TASK STATEMENT
Gather from the material every line that contains the string "agent".

INFORMATION SHOWN
+ + +
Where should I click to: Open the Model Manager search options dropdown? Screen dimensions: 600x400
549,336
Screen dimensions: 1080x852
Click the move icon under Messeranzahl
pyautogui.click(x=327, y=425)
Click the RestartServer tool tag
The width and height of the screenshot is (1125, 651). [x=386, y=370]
+ + +
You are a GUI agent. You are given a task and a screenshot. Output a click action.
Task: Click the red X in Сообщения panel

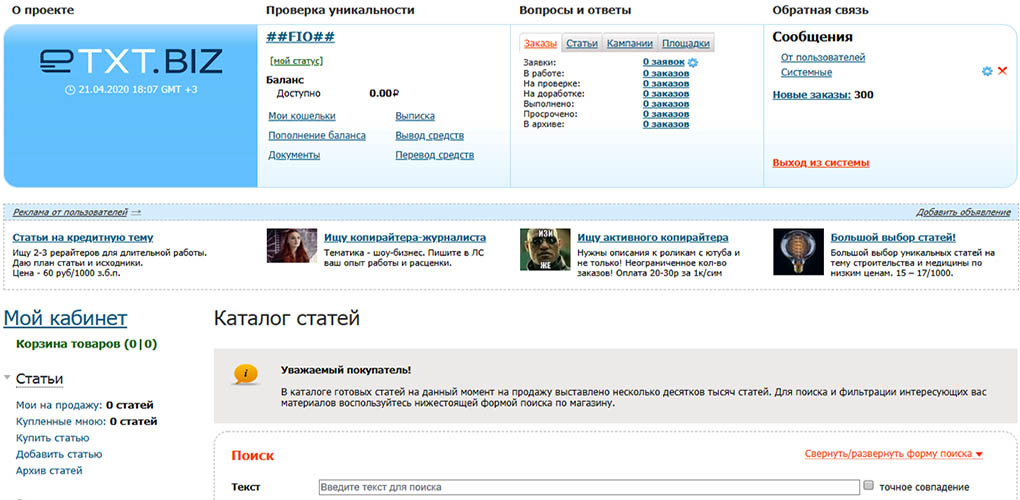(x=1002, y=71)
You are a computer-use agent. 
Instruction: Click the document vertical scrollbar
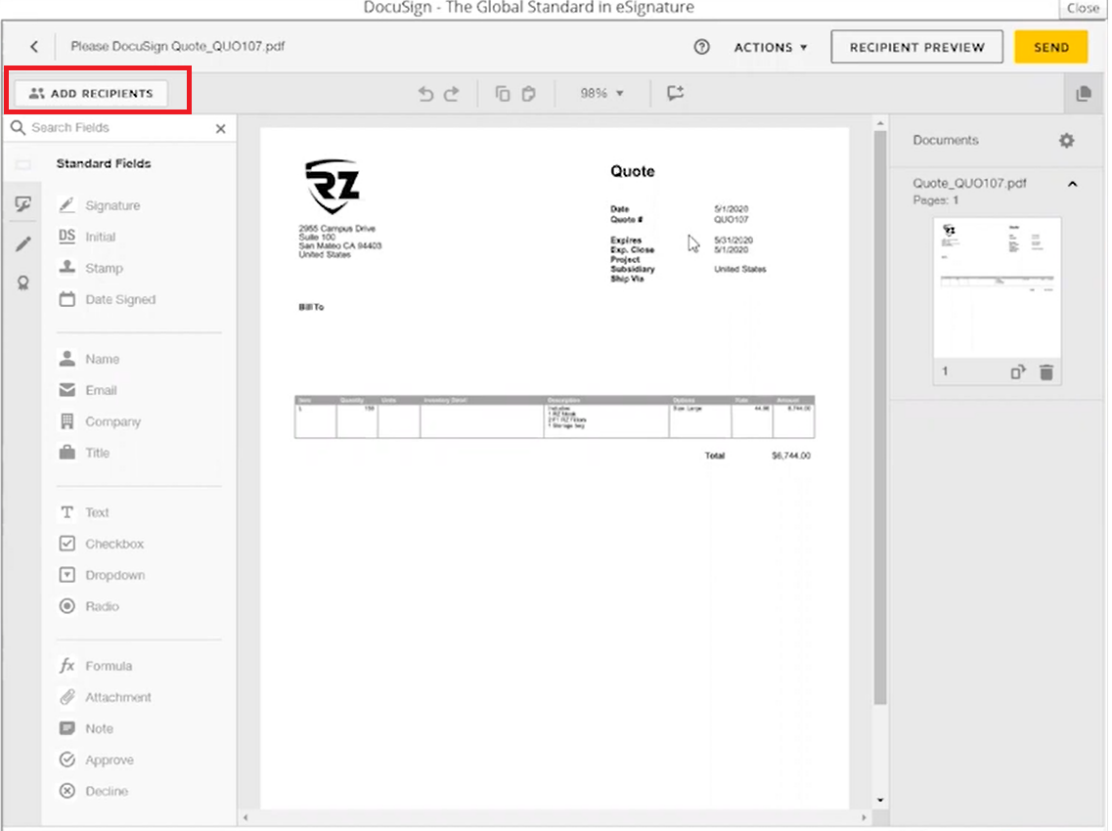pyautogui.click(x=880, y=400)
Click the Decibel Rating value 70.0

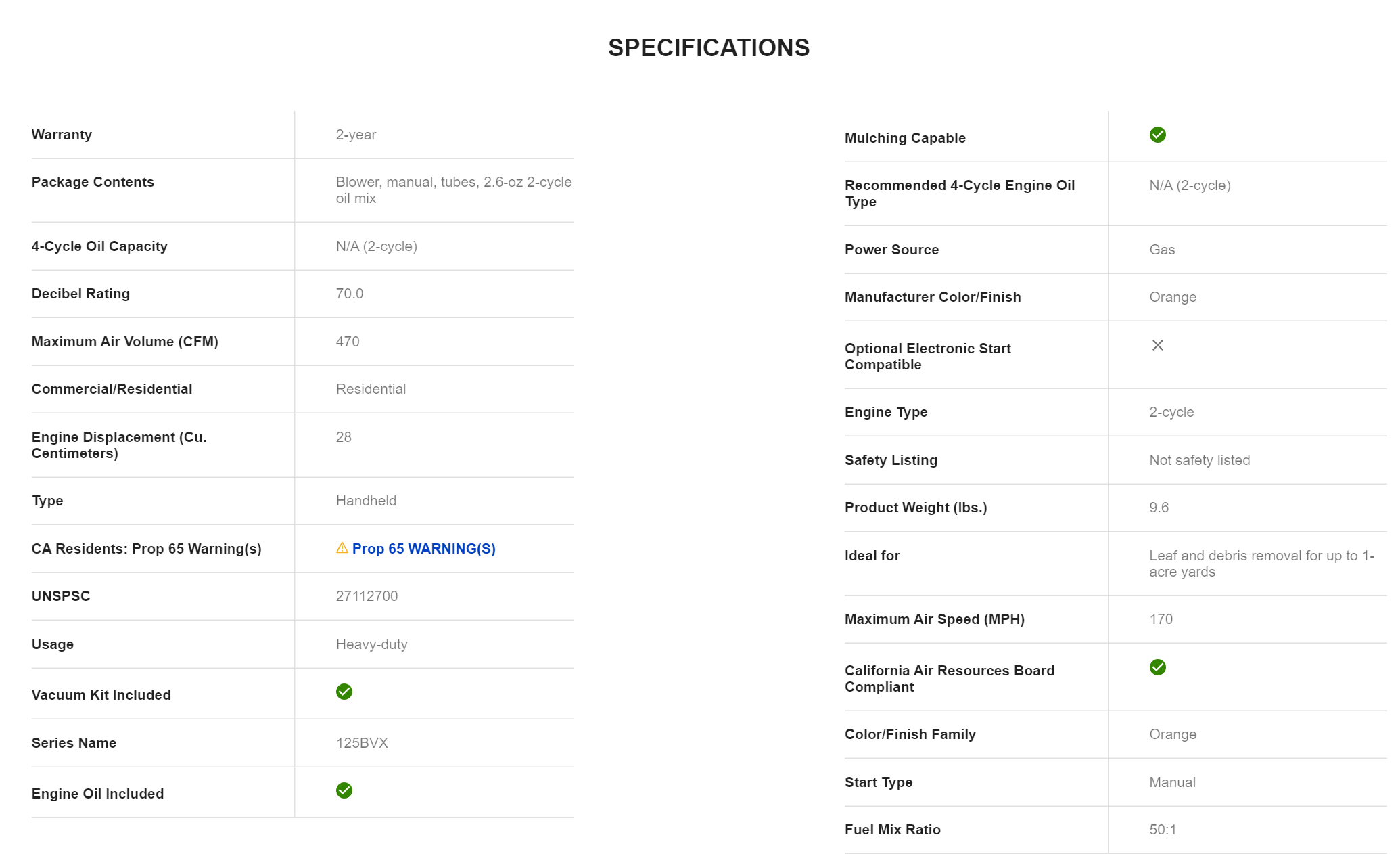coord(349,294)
+ + +
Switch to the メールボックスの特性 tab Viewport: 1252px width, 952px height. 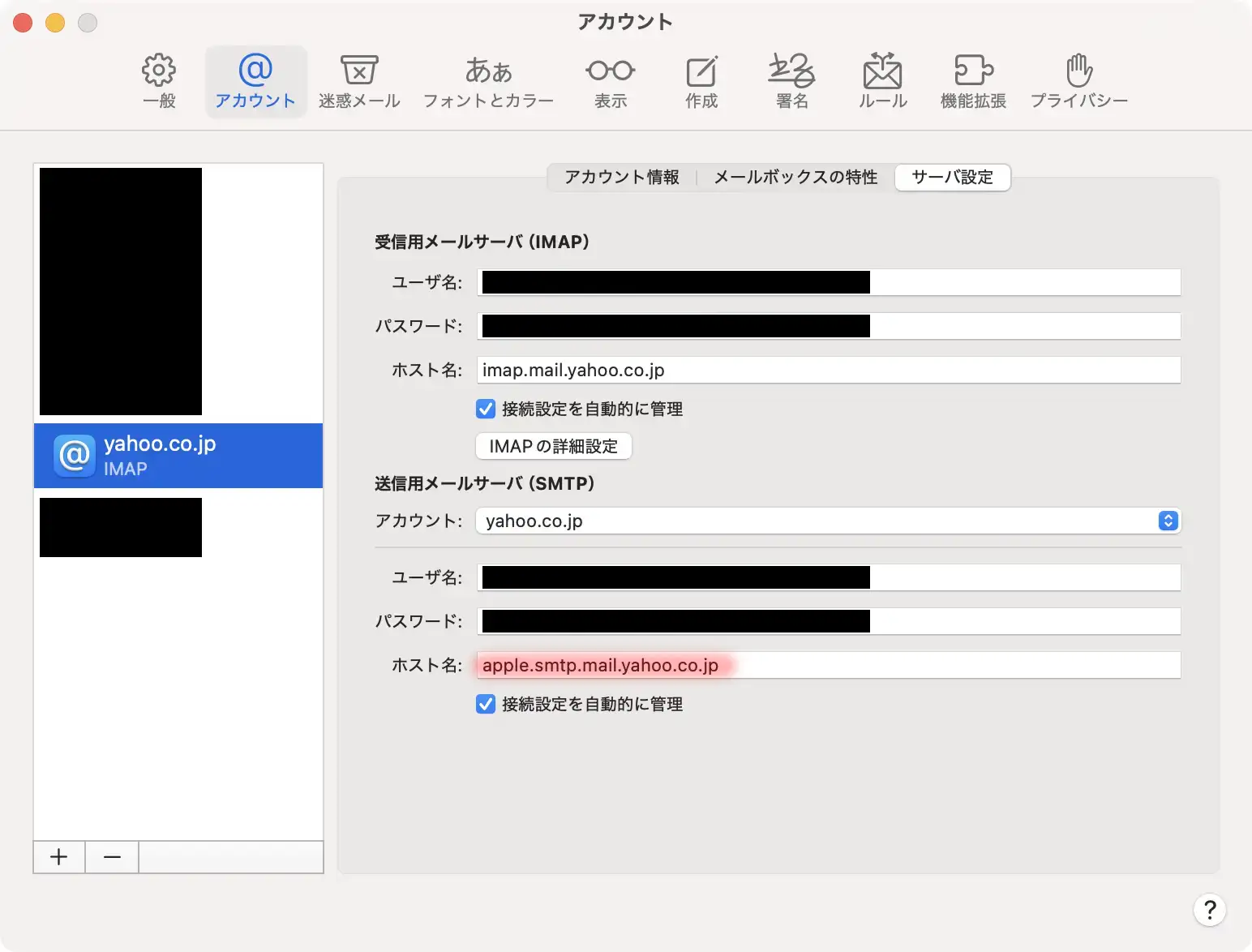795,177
+ + +
ANSWER TO THE PROBLEM
You are a GUI agent. You are given a task and a screenshot. Output a click action.
You are a computer-use agent. 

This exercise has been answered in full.